# Reference vs Magic AB vs MCompare



## dman007 (Jun 13, 2018)

Reference vs Magic AB vs MCompare

I'm interested in people's real world experience using these...

Which of these do you prefer or use - and why?

Thanks.

Links to videos:


----------



## Richard Wilkinson (Jun 13, 2018)

I have MCompare, and a lot more of the Melda stuff beyond. It's great for what I need it to do - I know Magic A/B is similar but not quite as flexible, so either of those would be a good shout.

MCompare allows you to use multiple references, time-synced references, do blind tests etc. Very useful especially when you need to lean on the specific sound of a reference mix or mixes.


----------



## Quasar (Jun 13, 2018)

I prefer MCompare because it has the auto-gain compensation to protect from loudness deception.

Here's a video about using Magic AB with Perception, which I considered a while back. But IMHO the Perception plug is absurdly overpriced for what it is, so I went with Melda's MCompare.


----------



## ceemusic (Jun 13, 2018)

I've set up Ozone & Tone Balance to do this but prefer Reference out of the three.


----------



## dman007 (Jun 13, 2018)

ceemusic said:


> I've set up Ozone & Tone Balance to do this but prefer Reference out of the three.



Why Reference?


----------



## dman007 (Jun 13, 2018)

How about the multiple bands in Reference?


----------



## ceemusic (Jun 13, 2018)

dman007 said:


> Why Reference?


It worked the best for me out the others. I will say it's not issue free & needs some updating. I've been using my ozone setup instead.


----------



## robgb (Jun 13, 2018)

I have magic a/b but rarely use it. I just add a few reference tracks to the timeline and compare that way.


----------



## jcrosby (Jun 14, 2018)

Have Magic AB and use it religiously. IMO reference mixing is just working smarter not harder, and nothing humbles a mix/master session like seeing how you stack up...


----------



## GtrString (Jun 14, 2018)

I have Magic AB in all of my templates. Ive set it up with presets for the main genres I do, and love how easy it is to use.

I havent tried any others. Auto gain compensation might be nice, but Im not sure I need it for what Im using it for, and it might be added in a future version. So I find no reason to evaluate other plugs. Im happy.


----------



## Kaufmanmoon (Jun 14, 2018)

I use Sample Magic and have tried Reference. I wasn't convinced with the auto gain in reference, so tend to use metering to gauge the difference.


I made a review here about Magic A/B


They've told me they're currently working on a large update for it.


----------



## Chandler (Jun 14, 2018)

I use MCompare. I like that it has lots of slots for songs filters. The filters can help you compare the highend and lowend of you mix. You can also use it to listen to differces between things before/after compression, etc. The metering is great too.


----------

▶ _Data_:
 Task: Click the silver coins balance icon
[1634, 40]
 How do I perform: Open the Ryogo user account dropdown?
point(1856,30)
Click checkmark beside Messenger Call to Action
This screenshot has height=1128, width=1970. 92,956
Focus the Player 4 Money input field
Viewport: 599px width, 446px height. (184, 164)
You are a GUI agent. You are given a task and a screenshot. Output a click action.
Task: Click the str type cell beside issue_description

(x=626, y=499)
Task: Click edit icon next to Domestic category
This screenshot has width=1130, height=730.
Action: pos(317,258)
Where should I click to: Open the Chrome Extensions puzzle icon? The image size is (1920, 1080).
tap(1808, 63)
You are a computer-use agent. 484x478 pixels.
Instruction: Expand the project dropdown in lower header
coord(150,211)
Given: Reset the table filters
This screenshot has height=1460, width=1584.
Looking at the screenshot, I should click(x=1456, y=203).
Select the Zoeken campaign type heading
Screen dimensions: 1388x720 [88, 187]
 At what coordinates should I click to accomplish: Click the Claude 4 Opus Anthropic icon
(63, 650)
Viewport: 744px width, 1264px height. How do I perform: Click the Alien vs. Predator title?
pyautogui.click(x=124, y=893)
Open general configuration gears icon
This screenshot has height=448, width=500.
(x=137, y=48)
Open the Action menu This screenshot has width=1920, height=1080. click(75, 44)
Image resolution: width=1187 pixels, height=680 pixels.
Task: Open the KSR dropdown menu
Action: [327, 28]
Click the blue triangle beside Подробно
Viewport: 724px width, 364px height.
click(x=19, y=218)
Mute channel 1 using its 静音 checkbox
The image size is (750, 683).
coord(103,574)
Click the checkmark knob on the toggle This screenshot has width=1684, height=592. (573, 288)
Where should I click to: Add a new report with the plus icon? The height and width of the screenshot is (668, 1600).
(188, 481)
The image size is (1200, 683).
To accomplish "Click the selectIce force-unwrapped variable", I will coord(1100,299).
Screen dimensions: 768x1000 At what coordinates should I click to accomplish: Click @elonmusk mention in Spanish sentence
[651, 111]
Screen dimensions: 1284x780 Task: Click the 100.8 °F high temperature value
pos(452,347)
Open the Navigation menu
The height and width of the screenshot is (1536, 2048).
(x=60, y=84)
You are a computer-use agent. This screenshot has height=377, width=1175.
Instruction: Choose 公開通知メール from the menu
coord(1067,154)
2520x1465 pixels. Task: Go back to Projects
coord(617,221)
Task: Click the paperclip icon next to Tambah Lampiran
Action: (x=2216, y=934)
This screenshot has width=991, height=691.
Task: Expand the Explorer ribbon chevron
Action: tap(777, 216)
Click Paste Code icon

▶ _Required task A_: From the forum thread comparing Reference, Magic AB, and MCompare, output the passage starting with "MCompare allows you" and going on through "from loudness deception.", copied word for word.
▶ _Required task B_: Return the lines of the records starting with the line with "Open the Action" and going on through the line with "Click the checkmark", reproduced verbatim and with nothing else.
The forum thread and the records have nothing to do with each other.

▶ _Exercise solution A_:
MCompare allows you to use multiple references, time-synced references, do blind tests etc. Very useful especially when you need to lean on the specific sound of a reference mix or mixes.


----------



## Quasar (Jun 13, 2018)

I prefer MCompare because it has the auto-gain compensation to protect from loudness deception.

▶ _Exercise solution B_:
Open the Action menu This screenshot has width=1920, height=1080. click(75, 44)
Image resolution: width=1187 pixels, height=680 pixels.
Task: Open the KSR dropdown menu
Action: [327, 28]
Click the blue triangle beside Подробно
Viewport: 724px width, 364px height.
click(x=19, y=218)
Mute channel 1 using its 静音 checkbox
The image size is (750, 683).
coord(103,574)
Click the checkmark knob on the toggle This screenshot has width=1684, height=592. (573, 288)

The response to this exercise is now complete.